Uraian Tugas ::
Ulangi secara utuh teks tentang berbuat baik kepada orang tua di bawah ini tanpa mengubah satu huruf atau tanda baca pun.

Penggalan Teks ::
● ● ● ●
Bismmilahirrahmannirrahim

Bismmilahirrahmannirrahim

Senin, 30 Agustus 2010

12.57.00

Berbuat Baik Kepada Orang Tua

Terkadang,sebagian besar dari kita mungkin secara sadar ataupun tidak,masih sering membantah saat orang tua meminta bantuan terhadap kita. -Hayoo ngaku,,,!
[Termasuk penulis sendiri]-gubraaakszzZ…….
Pada postingan kali ini marilah kita merenung bersama!
sebenarnya ini masih ada kaitannya dengan postingan sebelumnya.

وَبِالْوَالِدَيْنِ إِحْسَانًا
“..dan hendaklah kalian berbuat baik kepada kedua orang tua.” (Al-Israa : 23)

Berbuat baik dalam katagori umum, dalam bahasa Arabnya disebut ihsaan. Sementara bila ditujukan secara khusus
kepada orang tua, lebih dikenal dengan istilah birr. Dalam segala bentuk hubungan interaktif, Islam sangatlah
menganjurkan ihsan atau kebaikan.

“Sesungguhnya Allah menetapkan kebaikan, untuk dilakukan dalam segala hal. Bila kalian
membunuh, lakukanlah dengan cara yang baik. Bila kalian menyembelih hewan, lakukanlah
dengan cara baik. Oleh sebab itu, hendaknya seorang muslim menyiapkan pisau yang
tajam, dan upayakan agar hewan sembelihan itu merasa lebih nyaman.”

Ibnu Jarir Ath-Thabari menjelaskan, “Allah berpesan agar setiap orang melakukan bakti kepada orang tua
dengan berbagai bentuk perbuatan baik. Namun kepada selain orang tua, Allah hanya memesankan ’sebagian’
bentuk kebaikan itu saja.

“Katakanlah yang baik, kepada manusia.” (Al-Baqarah : 83)
● ● ● ●
Data yang Diberikan ::
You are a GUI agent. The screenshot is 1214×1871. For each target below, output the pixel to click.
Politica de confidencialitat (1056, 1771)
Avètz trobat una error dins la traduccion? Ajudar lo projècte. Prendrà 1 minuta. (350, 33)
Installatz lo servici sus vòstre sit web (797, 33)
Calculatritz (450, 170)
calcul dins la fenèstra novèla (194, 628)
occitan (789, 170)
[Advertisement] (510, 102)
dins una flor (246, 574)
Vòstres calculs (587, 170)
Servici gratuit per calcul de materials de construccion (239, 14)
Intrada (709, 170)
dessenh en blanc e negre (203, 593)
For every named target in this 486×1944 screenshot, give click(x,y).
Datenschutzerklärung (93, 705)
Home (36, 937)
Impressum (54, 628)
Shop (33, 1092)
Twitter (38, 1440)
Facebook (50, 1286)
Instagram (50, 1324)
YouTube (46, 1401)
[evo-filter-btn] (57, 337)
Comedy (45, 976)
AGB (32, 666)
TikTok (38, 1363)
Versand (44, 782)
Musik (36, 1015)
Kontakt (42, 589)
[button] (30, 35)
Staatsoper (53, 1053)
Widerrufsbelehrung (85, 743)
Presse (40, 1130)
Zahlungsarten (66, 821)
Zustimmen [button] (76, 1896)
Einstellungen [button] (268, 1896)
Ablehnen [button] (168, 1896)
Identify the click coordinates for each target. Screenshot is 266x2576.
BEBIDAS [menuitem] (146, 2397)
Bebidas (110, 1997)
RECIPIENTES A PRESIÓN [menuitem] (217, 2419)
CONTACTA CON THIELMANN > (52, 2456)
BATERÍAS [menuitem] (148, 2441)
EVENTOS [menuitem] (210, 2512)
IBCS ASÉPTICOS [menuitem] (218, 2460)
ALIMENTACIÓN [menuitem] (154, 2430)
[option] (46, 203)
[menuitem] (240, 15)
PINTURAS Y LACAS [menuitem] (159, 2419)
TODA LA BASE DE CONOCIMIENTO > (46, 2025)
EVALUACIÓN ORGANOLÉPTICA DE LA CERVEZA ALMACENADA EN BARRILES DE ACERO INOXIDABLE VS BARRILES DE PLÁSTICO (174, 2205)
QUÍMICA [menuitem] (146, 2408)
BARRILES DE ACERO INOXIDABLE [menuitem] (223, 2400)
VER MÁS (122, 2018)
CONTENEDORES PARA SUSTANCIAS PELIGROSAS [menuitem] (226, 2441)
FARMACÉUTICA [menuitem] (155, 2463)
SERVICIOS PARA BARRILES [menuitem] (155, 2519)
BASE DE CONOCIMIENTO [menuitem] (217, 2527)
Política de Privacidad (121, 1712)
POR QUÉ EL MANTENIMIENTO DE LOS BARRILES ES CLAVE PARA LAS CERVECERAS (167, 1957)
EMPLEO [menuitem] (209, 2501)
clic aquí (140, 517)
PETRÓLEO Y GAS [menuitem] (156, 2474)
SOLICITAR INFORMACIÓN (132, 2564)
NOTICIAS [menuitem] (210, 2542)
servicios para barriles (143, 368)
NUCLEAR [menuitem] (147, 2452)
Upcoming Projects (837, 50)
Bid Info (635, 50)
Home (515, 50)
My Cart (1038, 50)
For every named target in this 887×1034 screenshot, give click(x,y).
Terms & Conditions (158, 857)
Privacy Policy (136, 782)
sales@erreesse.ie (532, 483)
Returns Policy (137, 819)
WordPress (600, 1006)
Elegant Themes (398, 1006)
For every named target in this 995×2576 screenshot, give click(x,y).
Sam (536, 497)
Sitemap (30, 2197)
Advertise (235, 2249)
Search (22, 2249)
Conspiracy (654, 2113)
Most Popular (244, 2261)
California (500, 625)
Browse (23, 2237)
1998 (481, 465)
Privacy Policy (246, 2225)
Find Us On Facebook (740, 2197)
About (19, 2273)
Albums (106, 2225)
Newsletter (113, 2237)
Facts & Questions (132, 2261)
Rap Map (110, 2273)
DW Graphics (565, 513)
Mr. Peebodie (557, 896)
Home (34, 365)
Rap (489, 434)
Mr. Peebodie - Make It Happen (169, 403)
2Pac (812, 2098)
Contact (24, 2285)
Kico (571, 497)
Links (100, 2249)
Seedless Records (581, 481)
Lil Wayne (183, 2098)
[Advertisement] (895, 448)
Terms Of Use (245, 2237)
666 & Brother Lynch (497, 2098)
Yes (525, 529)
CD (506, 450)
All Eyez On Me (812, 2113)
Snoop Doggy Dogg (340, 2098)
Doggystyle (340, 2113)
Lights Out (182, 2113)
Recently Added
● ● ● ●
Hasil Tugas ::
Bismmilahirrahmannirrahim

Bismmilahirrahmannirrahim

Senin, 30 Agustus 2010

12.57.00

Berbuat Baik Kepada Orang Tua

Terkadang,sebagian besar dari kita mungkin secara sadar ataupun tidak,masih sering membantah saat orang tua meminta bantuan terhadap kita. -Hayoo ngaku,,,!
[Termasuk penulis sendiri]-gubraaakszzZ…….
Pada postingan kali ini marilah kita merenung bersama!
sebenarnya ini masih ada kaitannya dengan postingan sebelumnya.

وَبِالْوَالِدَيْنِ إِحْسَانًا
“..dan hendaklah kalian berbuat baik kepada kedua orang tua.” (Al-Israa : 23)

Berbuat baik dalam katagori umum, dalam bahasa Arabnya disebut ihsaan. Sementara bila ditujukan secara khusus
kepada orang tua, lebih dikenal dengan istilah birr. Dalam segala bentuk hubungan interaktif, Islam sangatlah
menganjurkan ihsan atau kebaikan.

“Sesungguhnya Allah menetapkan kebaikan, untuk dilakukan dalam segala hal. Bila kalian
membunuh, lakukanlah dengan cara yang baik. Bila kalian menyembelih hewan, lakukanlah
dengan cara baik. Oleh sebab itu, hendaknya seorang muslim menyiapkan pisau yang
tajam, dan upayakan agar hewan sembelihan itu merasa lebih nyaman.”

Ibnu Jarir Ath-Thabari menjelaskan, “Allah berpesan agar setiap orang melakukan bakti kepada orang tua
dengan berbagai bentuk perbuatan baik. Namun kepada selain orang tua, Allah hanya memesankan ’sebagian’
bentuk kebaikan itu saja.

“Katakanlah yang baik, kepada manusia.” (Al-Baqarah : 83)